# Blucky Mermaid



## tonguesandwich (Oct 13, 2006)

My wife made this from a blucky, foam skull, drip pipe, noodles, latex (scales) Cheese cloth. She will be netted and hung (The mermaid). 
My wife (Tina) has become a Haunter... now I need to help her figure out her haunt name?


----------



## grim reaper (Aug 18, 2005)

thats great she did an awsome job !


----------



## Ghoul Friday (Oct 6, 2007)

Absolutely stunning. Genius. I've made a mermonster before, but never a life-size mermaid skeleton! 

Hmmm as for her haunt name...all we know about her so far is that she likes monsters from the deep, and she's married to a sandwich. Combining those two facts would make her tunafish sandwich (not very good). Any other insights you can give us?


----------



## Vlad Tepes (Sep 4, 2008)

WOW, great work, I need to learn how to use latex


----------



## Spooky1 (Aug 25, 2008)

Very creepy. You'll have to post a picture of her netted.


----------



## BoysinBoo (Dec 10, 2007)

Spooky1 said:


> Very creepy. You'll have to post a picture of her netted.


The mermaid, not Tina, right?:googly:


----------



## Tyler (Jul 17, 2008)

Awesome work, really cool!


----------



## Daddy's Little Corpse (Sep 7, 2006)

Wow!
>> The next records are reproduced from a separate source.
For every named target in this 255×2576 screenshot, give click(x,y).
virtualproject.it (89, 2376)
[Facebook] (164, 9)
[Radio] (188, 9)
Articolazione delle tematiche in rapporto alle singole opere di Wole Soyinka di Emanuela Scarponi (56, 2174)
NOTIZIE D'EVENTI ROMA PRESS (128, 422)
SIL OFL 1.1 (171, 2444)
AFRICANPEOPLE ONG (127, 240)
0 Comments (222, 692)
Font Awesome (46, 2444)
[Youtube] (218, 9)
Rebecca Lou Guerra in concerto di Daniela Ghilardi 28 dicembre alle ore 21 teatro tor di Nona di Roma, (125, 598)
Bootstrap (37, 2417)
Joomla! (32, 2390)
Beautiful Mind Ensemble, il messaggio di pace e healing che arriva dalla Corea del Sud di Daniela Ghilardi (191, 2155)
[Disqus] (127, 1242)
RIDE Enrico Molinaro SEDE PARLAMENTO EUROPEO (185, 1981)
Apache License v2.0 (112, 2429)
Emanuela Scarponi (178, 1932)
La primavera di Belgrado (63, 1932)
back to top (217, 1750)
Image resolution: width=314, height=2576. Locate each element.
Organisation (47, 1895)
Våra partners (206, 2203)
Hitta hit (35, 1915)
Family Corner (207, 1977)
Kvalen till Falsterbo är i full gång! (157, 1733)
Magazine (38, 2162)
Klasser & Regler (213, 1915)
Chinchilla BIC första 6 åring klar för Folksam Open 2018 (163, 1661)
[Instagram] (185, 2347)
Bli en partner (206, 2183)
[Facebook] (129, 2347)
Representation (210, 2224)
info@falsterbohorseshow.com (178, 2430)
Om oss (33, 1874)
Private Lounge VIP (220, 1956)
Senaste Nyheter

Excellent work.


...I wonder if I made something like that, if my parents would let me keep it out year round. They never let me leave any of my bodies out, but they love mermaids. Hmmm.


----------



## Frighteners Entertainment (Jan 24, 2006)

Nice work...but a hung mermaid....?


----------



## Lilly (Jun 13, 2006)

thats cool..I need one by my river


Dead Sea Nightmares


----------



## sharpobject (May 7, 2008)

Great job!!!


----------



## octoberist (Apr 3, 2007)

This is just wonderful. I've always loved feejee mermaids and mermaid skellies. And this is a great example of one. Wonderful work.


----------



## AzKittie74 (Aug 10, 2007)

She sis a great job! very cool!


----------



## AzKittie74 (Aug 10, 2007)

UGH!!!...........DID* 
she DID a great job ;O)


----------



## NickG (Sep 12, 2006)

I'll bet that's a halloween first! Looks great.


----------



## ubzest (Jul 1, 2008)

nice job!, will she be in a pirate scene??


----------



## Sickie Ickie (Jun 20, 2006)

absolutely awesome!!! Totally cool!


----------



## DarkShadows (Feb 6, 2006)

looks good man! I would of neverrrr thought of making a skeleton mermaid lol deffintley a great idea!


----------



## cerinad (Jun 23, 2008)

Wow! That is so awesome! She did a really great job!


----------



## octoberist (Apr 3, 2007)

*Small Scale Mermaid*

I am loving your desiccated mermaid so much. 
I made a skelly mermaid a couple years ago. 
Nothing so grand and wonderful as yours.


----------



## Ghostess (Aug 21, 2005)

Wow!!! Congrats on getting your wife converted and holy smokes - I LOVE this mer-blucky!


----------



## spideranne (Jul 17, 2006)

Great idea and executed wonderfully.


----------



## Lady Nyxie (Aug 30, 2006)

She sure is talented.


----------



## beelce (Jul 21, 2007)

Dang Tina Halloweena...I really love your work!...And congrats to Tina's Tongue for having a great haunt partner...


----------



## Aelwyn (Jul 7, 2008)

Dude! She is AWESOME!


----------



## turtle2778 (Jul 9, 2006)

This is fantastic!!


----------